GoogleBigquery::Config.setup do |config|
  config.pass_phrase = ["pass_phrase"]
  config.key_file    = ["key_file"]
  config.client_id   = ["client_id"]
  config.scope       = ["scope"]
  config.email       = ["email"]
end

Active Record Adapter

Connection

ActiveRecord connection in plain ruby:

ActiveRecord::Base.establish_connection(
  :adapter => 'bigquery', 
  :project => "MyBigQueryProject",
  :database => "MyBigTable"
)

In Rails app you can use the :adapter, :project and :database options in your database.yml or use the establish_bq_connection(bq_connection) connection in specific models.

development:
  adapter: sqlite3
  database: db/development.sqlite3
  pool: 5

bigquery:
  database: "dummy_dev"
  adapter: 'bigquery'
  project: 123456
  #database: "dummy_test"

By default if you set the development/production/test BD configuration as a bigquery connection all models are Bigquery, migrations and rake:db operations use the BigQuery migration system.

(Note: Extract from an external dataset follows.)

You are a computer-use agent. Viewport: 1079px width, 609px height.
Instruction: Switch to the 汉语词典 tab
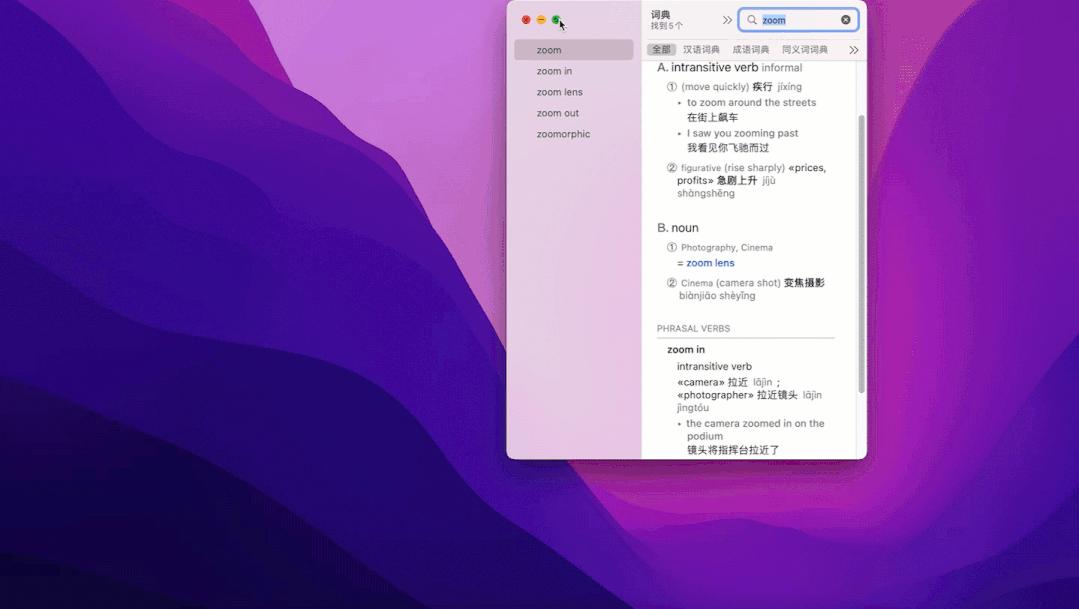[x=701, y=49]
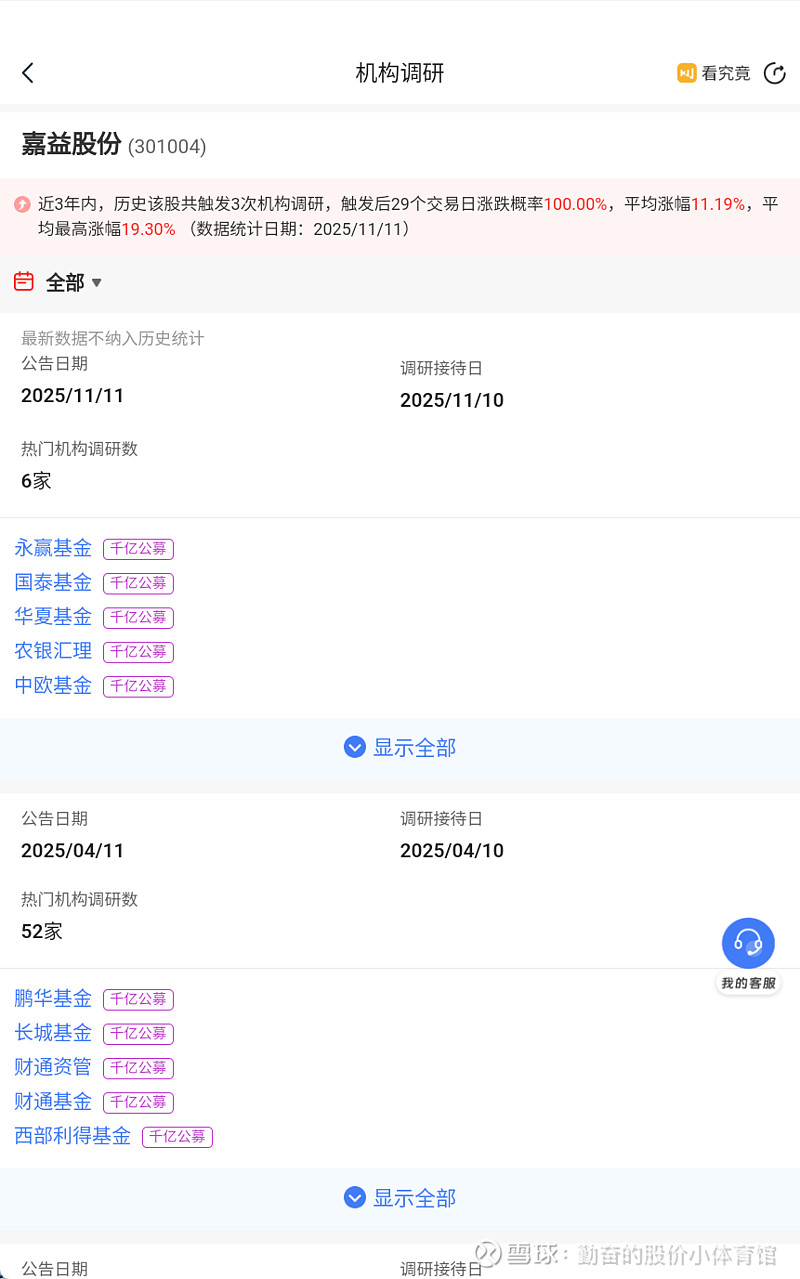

If you don't want to make all your models BigQuery you can set up specific BQ activeRecord models this way:

class UserLog < ActiveRecord::Base
  establish_bq_connection "bigquery"
end

Then you will have to execute the migration programaticly. like this:

UserMigration.up

or

AddPublishedToUser.change

Quering

The GoogleBigQuery Adapter brings some of the ActiveRecord nicieties out of the box:

User.all
User.first, User.last
User.count
User.find_by(name: "")
User.select("name")
User.select("name").where("name contains ?", "frank")
User.select("name, id").where("name contains ?", "frank").count
User.where("id =? and name= ?", "some-id-1393025921", "Frank")
User.where.not("admin = ?", false)
User.admins.joins(:posts)

Note about Joins:

BigQuery supports two types of JOIN operations:

  • JOIN requires that the right-side table contains less than 8 MB of compressed data.
  • JOIN EACH allows join queries for tables of any size.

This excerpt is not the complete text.